Pieces-Of-Eight---The-Spanish-8-Real-Silver-Dollar-As-US-And-Australian-Currency

I don't want to teach your grandmother how to suck eggs, but the Spanish Silver Dollar was a kind of internationally recognised currency for a few hundred years. Kind of like the US dollar is today. In fact, some countries actually used it as currency, or variations.

The British colonies in America used British coins, of course, but these were in very short supply, or in some cases non existent. So, out of necessity, they used the common Spanish 8 Real coin. To make smaller denominations, the clever little Yanks annealed the coins and chopped them into halves, quarters and eighths ... hence, "pieces of eight."

In fact, Americans still say "two bits" for a quarter, a reference to two pieces of eight.

Other British Colonies were in the same predicament.

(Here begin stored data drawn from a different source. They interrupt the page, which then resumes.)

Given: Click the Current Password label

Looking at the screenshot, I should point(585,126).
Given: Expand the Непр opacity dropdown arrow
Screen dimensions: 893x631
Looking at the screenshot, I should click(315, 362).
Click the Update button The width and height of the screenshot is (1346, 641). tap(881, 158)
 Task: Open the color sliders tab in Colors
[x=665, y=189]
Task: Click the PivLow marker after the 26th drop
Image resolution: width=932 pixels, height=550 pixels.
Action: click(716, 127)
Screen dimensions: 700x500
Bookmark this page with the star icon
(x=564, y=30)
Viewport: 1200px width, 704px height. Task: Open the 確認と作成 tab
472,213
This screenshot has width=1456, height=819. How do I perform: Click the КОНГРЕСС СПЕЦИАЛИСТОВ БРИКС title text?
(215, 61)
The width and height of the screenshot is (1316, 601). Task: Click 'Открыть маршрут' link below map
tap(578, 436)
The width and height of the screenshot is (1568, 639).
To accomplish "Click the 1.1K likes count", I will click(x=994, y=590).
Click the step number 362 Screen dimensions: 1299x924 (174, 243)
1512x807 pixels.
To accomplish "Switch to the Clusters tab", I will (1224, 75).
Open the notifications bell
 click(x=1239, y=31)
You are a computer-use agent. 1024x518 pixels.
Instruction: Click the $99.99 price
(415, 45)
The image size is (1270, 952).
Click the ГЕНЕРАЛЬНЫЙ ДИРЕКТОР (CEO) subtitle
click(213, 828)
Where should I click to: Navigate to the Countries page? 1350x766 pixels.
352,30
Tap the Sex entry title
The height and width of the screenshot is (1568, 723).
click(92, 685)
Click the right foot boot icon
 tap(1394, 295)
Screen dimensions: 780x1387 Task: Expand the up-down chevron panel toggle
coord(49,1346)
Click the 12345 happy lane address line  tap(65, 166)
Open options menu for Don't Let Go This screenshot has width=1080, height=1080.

Australia actually purchased 40,000 Spanish Silver Dollars and punched a hole in them, making two coins ... the Holey Dollar and the Dump. This was so they couldn't be used overseas.

In 1827, Australia bought back the Holey Dollar and replaced it with British Coins. The Holey Dollar is now one of the rarest coins ... only 300 remain and around 1000 dumps.

THE POINT OF THIS POST: I found one of these 8 Real coins in my collection and would like to know if it smells fishy ... seems to have been underwater for a while ... or could be a real Real.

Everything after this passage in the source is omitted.